Archive for the ‘Fast Fourier Transform’ tag
Dialect Detectives

Pedro Torres-Carrasquillo working on identifying different dialects using an automated computer program.
We live in such a diverse world today. With over 6 billion people of different ethnic backgrounds, spread across six continents, it’s sometimes hard to fathom the immensity and beauty of it all. However, one of the drawbacks of this diversity is the barriers it can create, in particular one of language. However, even within a single language, there may exist several different dialects that even native speakers can’t decipher. That’s where Pedro Torres-Carrasquillo and his colleagues at Lincoln Laboratory have come in.
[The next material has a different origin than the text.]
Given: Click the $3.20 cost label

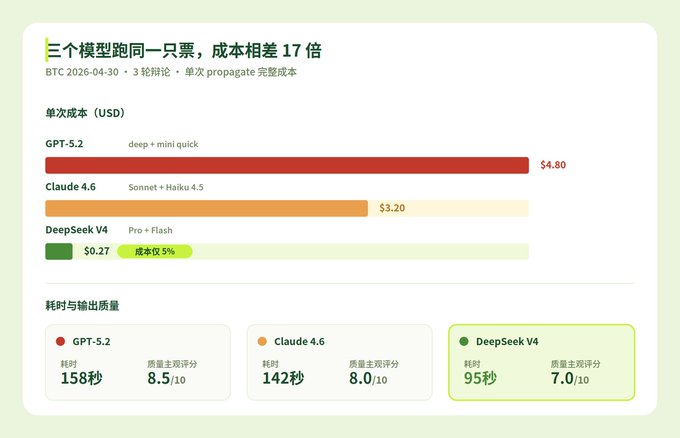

While there exists language-detecting software currently on the market, no such identification system has been made for the different dialects that exist within a certain language. Torres-Carrasquillo, an electrical engineer specializing in speech processing, believes that by analyzing the frequency spectra of several short bursts of sound (using tools such as the Fast Fourier Transform), he will be able to pinpoint the key differences between different dialects.
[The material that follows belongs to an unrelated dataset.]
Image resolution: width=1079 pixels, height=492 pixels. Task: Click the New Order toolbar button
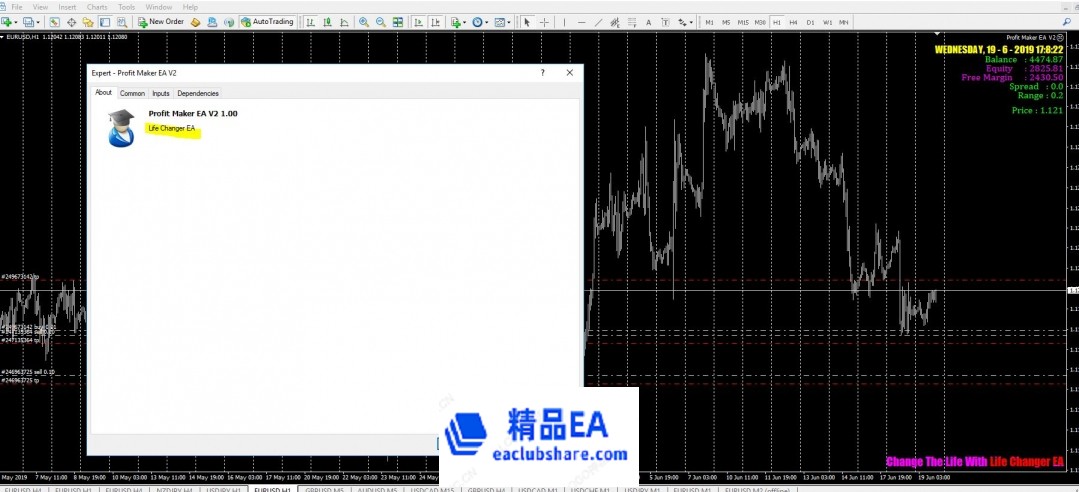160,21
Previously, Torres-Carrasquillo says, the approach was to “get a lot of examples, and then build a model that looks like your examples.” But he is tackling the problem in a different way. “Our group’s idea is that we don’t need a model that looks like our data – we need a model that can classify our data,” he explains. “We take very small pieces – snippets of speech – turn them into frequencies, add up all these contributions, and make a model that can tell them apart. We’re looking for patterns from just milliseconds of speech.”
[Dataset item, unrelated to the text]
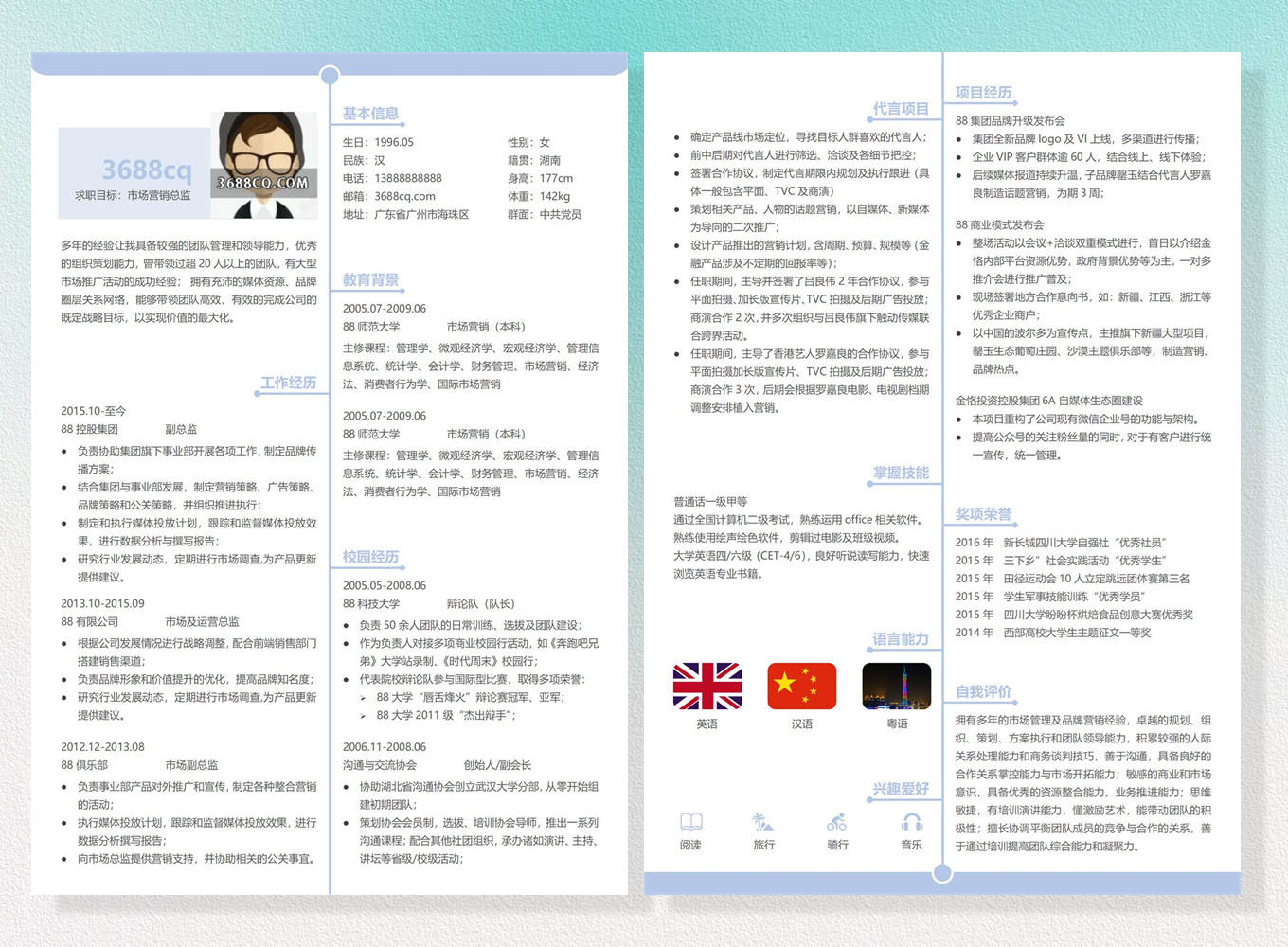Screen dimensions: 1288x947
Task: Click the bicycle 骑行 icon
Action: [x=837, y=822]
According to Torres-Carrasquillo and his team, their technique will allow them to quantify the linguistic differences between dialects, such as the different pronunciations of vowel sounds between Cuban and Puerto Rican Spanish. So far, they have already been able to discriminate against American English and Indian-accented English with an error rate of only about 7 percent.
To me, this breakthrough illustrates how technology can not only simplify our lives, but can also break down barriers between people of different ethnicities and backgrounds. While it may be a stretch now, maybe one day this will pave the way for speech translators or digital language tutors. Vacation in Spain anyone?
It’s been a Hard Days Night
How can technology aid scientific discovery? We’ve covered on Bench Press examples such as providing the computing power needed to simulate particle physics and using cosmic muons to scan Mayan temples. But what about something closer to home – like figuring out what the “infamous” opening chord in the Beatles classic “A Hard Days Night” is?
As you probably guessed from the fact that I’m writing this, the answer is yes.
Professor Jason Brown of Dalhousie University applied a technique called Fourier analysis to the problem at hand. Fourier analysis is useful for decomposing a particular waveform into the fundamental frequencies which make it up. Or, to put it more commonly, it lets you take a waveform (like a particular sound) and figure out what all the underlying frequencies are which make it up.
The concept of Fourier analysis has been around at least as early as the 1800s when Jean Baptiste Joseph Fourier used the concept to explore heat propagation. However, the lack of computers made the technique unwieldy for exploring real world analog data. This problem was addressed with the development of programs and integrated circuits adept at deploying a numerical approximation of Fourier analysis called the Fast Fourier Transform (oftentimes abbreviated FFT) which has made an entire realm of sophisticated analyses possible and relatively simple to do.
What Brown did was very elementary. Using a digital recording of the Beatles classic and the widely available program Mathematica, he broke down the opening “twang” into the 29375 frequencies that made it up. He then applied a filter (to filter out harmonics and background noise) to pick out the 48 most important frequencies and compared them to popular “estimates” of what was played.
What Brown found was that most popular guesses of the opening were wrong as they assumed the Beatles had played the G2 note (where C4 is “middle C”) which didn’t show up at all in his Fourier analysis. But, using information about what instruments the Beatles played (which gives you information like knowing that pianos make 3 distinct frequencies due to the hammer hitting 3 strings simultaneously), Brown deduced what countless enthusiasts have guessed at for over 40 years. Without further ado, the opening sound to “It’s a Hard Day’s Night”:
Awesome.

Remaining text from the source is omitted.